夜明け前の鬼ごっこ
俺の通う学校には、とある噂が存在する。それは、丑三つ時になると死神が動き出し、人間の魂を狩る……というものだ。

「はぁ?それ、ただの噂でしょ?」

俺は、頬杖をついてそう呟く。それを見た友達は、苦笑した。

「噂だとしても……でも、最近多くない?不審死……絶対死神の仕業だって!」

俺の暮らす町では、最近不審死が多発していた。それは友達のように、死神の仕業ではないかという人もいる。

「ふぅん」

友達の言葉を聞き流し、俺は外を眺めた。

「やっぱ、明るいのは苦手だ……」

「そう言う発言してると、根暗になるよ?」

「どうでもいい」

俺が答えると、友達は「相変わらず」と苦笑する。

とにかく放っておいて、そう言おうと隣を見ると、友達の姿は消えていた。

「……」

俺は、窓から空を見る。特に理由は無いけど、気分が落ち込む時があるんだ。悲しい、苦しい、消えたい、辛い……。

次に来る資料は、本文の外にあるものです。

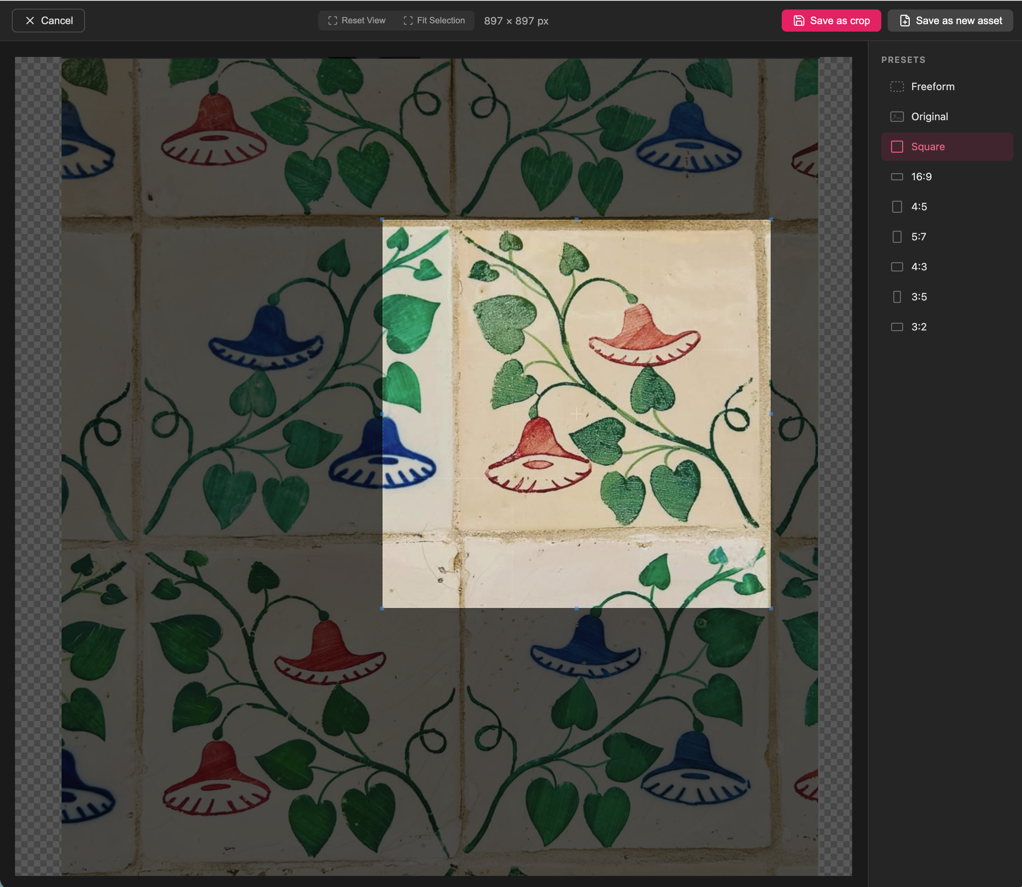Pick the 5:7 ratio icon
This screenshot has height=887, width=1022.
pyautogui.click(x=897, y=237)
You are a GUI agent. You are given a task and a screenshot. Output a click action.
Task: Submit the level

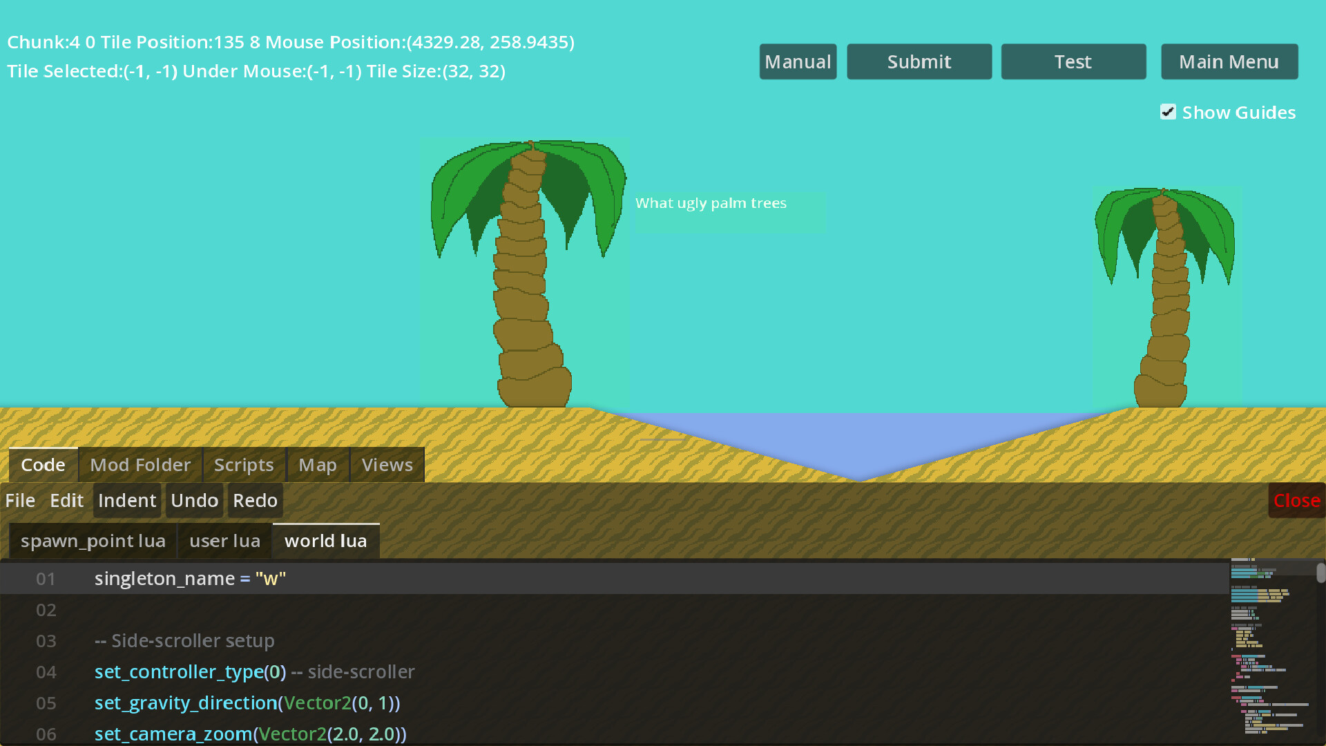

何でこんなことを思うのか、俺自身も分からない。俺は、普通の生活を……。

――何で僕ばかり!!

急に流れる記憶。

「……あれ?」

誰かを貶すように、男子たちは笑ってる。何だろう、この記憶。

俺の記憶を駆け巡ってるこの記憶は、俺の知らないもの。

俺、いじめられてたっけ?分からない。何も覚えてないんだ。